Advent and Christmas - Christmas
Christmas
(From Conversation with God, Fernandez Carvajal)In those days a decree went out from Caesar Augustus that all the world should be enrolled. This decree of the Roman Emperor's was part of God's providence. It is the reason why Mary and Joseph went to Bethlehem, and Jesus was born there as had been prophesied many centuries before. Our Lady knew that Jesus' birth was about to take place and she set out on that journey with her thoughts centred on the Child who was to be born.
They came to Bethlehem, both with the joy of having reached the place of their ancestors and with the tiredness caused by travelling along badly-made roads for four or five days. In her condition, Our Lady must have been very tired when she arrived. And in Bethlehem they could not find anywhere to stay. There was no place for them in the inn, says St Luke briefly. Perhaps Joseph judged that the crowded inn was not a suitable place for Our Lady, especially in those circumstances. St Joseph must have knocked on many doors before taking Mary to a stable on the outskirts of the town. We can well imagine the scene: Joseph explaining time and again with growing anxiety, the same story, that they had come from, and Mary a few feet away seeing Joseph and hearing the refusals. They did not let Christ in. They shut the doors on him. Mary feels sorry for Joseph and for those people. How cold the world is towards its God!
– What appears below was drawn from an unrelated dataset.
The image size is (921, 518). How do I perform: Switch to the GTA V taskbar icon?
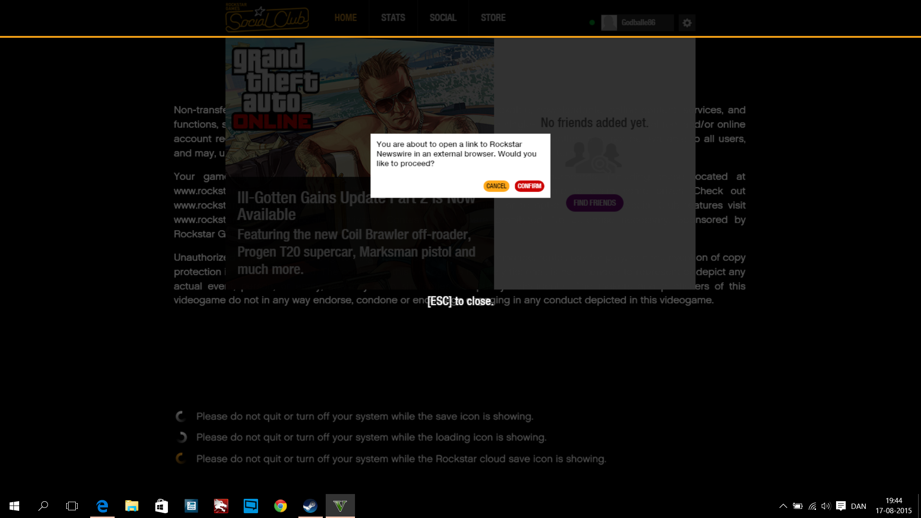click(x=340, y=506)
Perhaps it was Our Lady who suggested to Joseph that they could stay provisionally in one of those caves, which served as stables outside the town. She probably encouraged him, telling him not to worry, that they would manage. Joseph would feel comforted by Mary's words and her smile. So they made their lodging there with the few belongings they had been able to bring from Nazareth: the swaddling clothes, some items that she herself had prepared with that joy that only mothers can experience when they prepare for their first child.
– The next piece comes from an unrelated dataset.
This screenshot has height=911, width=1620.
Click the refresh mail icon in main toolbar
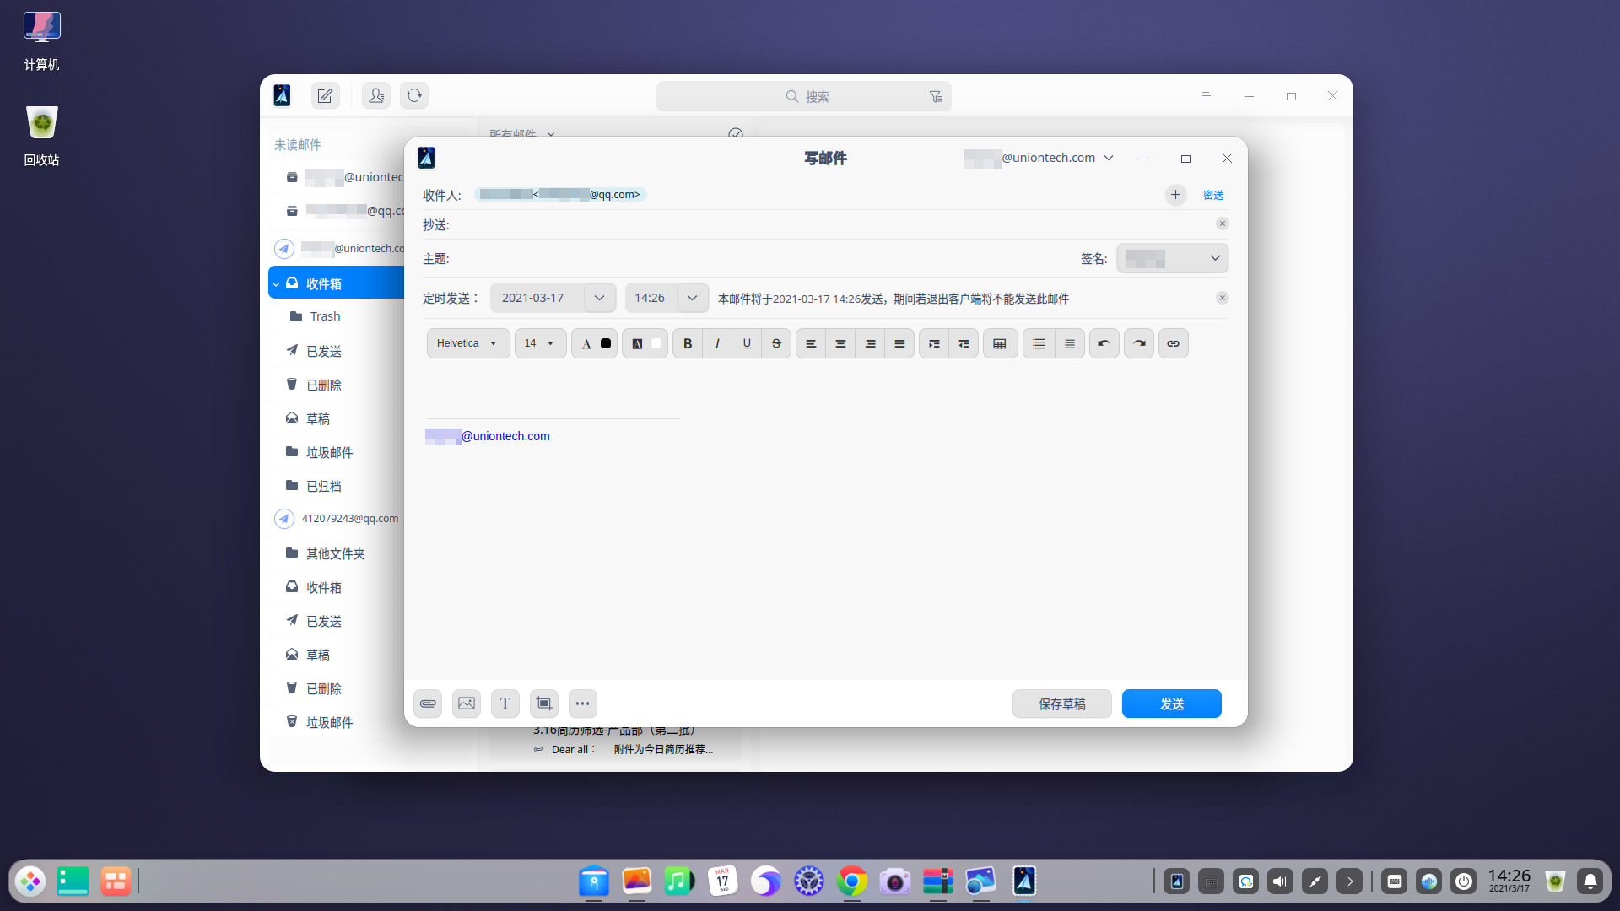(414, 96)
It was there that the greatest event of humanity's history took place, with the utmost simplicity. And while they were there, St Luke tells us, the time came for her to be delivered. Mary lovingly wrapped Jesus in swaddling clothes and laid him in a manger. The Virgin had a more perfect faith than any other before her or since. All her gestures were an expression of her faith and her tenderness. She would have kissed his feet because he was her Lord, his cheek because he was her Son. She would have remained quietly contemplating him for a very long time.
Later Mary placed the Child in Joseph's arms. Joseph well knows that this the Son of the Most-High, whom he must care for, protect and teach a trade. Joseph's whole life centres around this defenceless Child. Jesus, newly born, does not speak; but he is the eternal Word of the Father. It has been said that the manger is a Chair of learning. Today we should learn the lessons which Jesus teaches us, even when he is just a newly born child, from the very moment he opens his eyes on this blessed land of men.
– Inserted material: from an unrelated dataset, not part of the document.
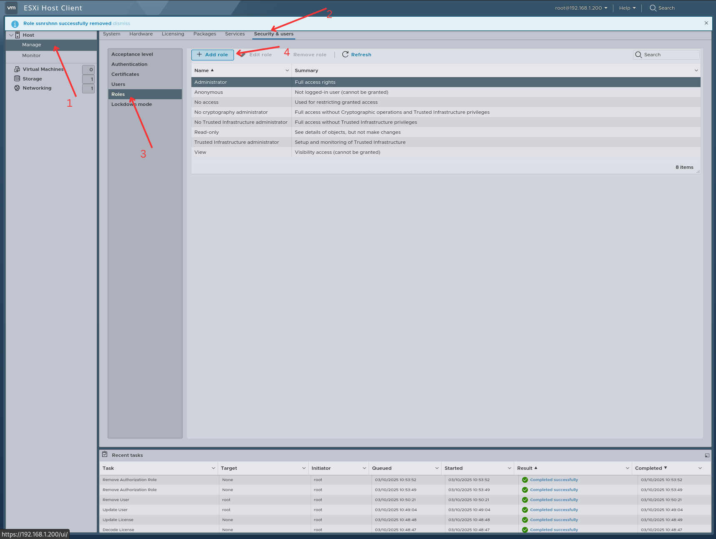
Task: Open Virtual Machines from the sidebar icon
Action: click(17, 69)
He is born poor, and he teaches us that happiness is not to be found in an abundance of earthly goods. He comes into the world without any ostentation, encouraging us to be humble and not to depend on the applause of men. God humbled himself to allow us to get near him, so that we could give our love in exchange for his, so that our freedom might bow, not at the sight of his power merely, but before the wonder of his humility.